(Dataset entries)
━━━━━━━━━━━━━━━━
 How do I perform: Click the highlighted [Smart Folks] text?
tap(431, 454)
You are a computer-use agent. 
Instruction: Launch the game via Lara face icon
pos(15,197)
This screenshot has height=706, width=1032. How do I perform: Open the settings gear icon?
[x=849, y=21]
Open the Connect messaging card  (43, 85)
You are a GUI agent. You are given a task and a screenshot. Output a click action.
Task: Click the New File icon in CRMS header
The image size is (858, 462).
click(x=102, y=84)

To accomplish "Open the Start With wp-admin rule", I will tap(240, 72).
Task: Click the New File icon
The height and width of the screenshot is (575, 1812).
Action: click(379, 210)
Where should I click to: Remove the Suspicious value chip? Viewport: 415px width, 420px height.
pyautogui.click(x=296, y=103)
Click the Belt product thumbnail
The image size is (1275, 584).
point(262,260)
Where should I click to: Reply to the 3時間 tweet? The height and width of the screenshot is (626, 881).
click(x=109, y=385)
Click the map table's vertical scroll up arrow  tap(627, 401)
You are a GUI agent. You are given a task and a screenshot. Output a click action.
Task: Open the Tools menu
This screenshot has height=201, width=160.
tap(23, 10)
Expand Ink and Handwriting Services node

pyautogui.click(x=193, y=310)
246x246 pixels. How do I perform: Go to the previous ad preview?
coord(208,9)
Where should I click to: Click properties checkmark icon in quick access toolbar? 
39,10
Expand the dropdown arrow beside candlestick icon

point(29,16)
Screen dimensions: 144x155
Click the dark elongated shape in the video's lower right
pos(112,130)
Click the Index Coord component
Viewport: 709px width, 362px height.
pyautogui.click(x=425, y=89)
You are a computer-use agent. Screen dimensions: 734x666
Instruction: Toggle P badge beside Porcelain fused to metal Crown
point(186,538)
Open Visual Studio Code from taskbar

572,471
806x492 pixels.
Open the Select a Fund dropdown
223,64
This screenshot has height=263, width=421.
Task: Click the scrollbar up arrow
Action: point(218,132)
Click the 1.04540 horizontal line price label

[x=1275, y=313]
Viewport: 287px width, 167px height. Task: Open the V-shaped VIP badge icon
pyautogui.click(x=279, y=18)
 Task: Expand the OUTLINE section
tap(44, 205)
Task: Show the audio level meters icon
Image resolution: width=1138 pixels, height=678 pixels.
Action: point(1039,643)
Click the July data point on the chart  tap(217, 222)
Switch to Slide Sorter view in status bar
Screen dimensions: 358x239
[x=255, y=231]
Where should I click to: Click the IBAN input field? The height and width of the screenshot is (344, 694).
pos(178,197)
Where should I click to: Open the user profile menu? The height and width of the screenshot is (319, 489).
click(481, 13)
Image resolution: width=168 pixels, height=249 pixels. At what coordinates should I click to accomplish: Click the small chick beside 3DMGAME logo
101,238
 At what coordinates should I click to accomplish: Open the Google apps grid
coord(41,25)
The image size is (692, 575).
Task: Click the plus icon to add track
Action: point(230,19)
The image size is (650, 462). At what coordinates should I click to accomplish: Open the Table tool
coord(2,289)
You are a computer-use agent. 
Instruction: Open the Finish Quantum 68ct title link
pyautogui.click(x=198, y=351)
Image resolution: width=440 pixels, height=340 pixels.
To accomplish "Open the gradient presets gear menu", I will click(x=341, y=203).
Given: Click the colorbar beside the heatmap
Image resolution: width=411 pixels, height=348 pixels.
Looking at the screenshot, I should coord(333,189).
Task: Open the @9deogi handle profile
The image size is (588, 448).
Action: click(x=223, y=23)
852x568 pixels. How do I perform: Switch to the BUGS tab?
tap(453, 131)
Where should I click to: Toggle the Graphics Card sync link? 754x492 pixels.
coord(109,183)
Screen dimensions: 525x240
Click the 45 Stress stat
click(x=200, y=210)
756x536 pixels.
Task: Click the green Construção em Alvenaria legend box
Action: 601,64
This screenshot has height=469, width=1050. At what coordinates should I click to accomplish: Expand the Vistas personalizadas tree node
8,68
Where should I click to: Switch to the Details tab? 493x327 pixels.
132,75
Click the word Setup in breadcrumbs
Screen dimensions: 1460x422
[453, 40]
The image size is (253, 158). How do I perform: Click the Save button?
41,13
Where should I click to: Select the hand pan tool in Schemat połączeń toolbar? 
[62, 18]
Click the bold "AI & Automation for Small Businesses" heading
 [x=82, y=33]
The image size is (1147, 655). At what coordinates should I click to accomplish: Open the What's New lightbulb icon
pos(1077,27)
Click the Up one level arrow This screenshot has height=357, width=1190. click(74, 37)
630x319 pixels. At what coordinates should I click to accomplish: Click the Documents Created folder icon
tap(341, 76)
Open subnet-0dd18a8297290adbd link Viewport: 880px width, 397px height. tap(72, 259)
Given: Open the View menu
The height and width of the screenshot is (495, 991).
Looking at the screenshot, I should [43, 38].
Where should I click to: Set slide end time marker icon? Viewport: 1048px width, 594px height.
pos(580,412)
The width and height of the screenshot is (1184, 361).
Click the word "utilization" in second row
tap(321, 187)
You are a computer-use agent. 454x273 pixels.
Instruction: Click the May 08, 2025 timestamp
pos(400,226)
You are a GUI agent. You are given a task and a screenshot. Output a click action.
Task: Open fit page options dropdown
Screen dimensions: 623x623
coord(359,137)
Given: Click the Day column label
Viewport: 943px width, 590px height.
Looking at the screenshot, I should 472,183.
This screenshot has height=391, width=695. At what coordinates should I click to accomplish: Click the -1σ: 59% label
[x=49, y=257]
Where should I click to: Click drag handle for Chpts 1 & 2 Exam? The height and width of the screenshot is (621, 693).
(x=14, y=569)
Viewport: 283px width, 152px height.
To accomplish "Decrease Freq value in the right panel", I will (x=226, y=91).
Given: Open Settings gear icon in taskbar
━━━━━━━━━━━━━━━━
TASK PROMPT =
Find all lines holding the word "will" in the records above and copy them.

RESPONSE BOX =
To accomplish "Open the Start With wp-admin rule", I will tap(240, 72).
To accomplish "Open the gradient presets gear menu", I will click(x=341, y=203).
To accomplish "Decrease Freq value in the right panel", I will (x=226, y=91).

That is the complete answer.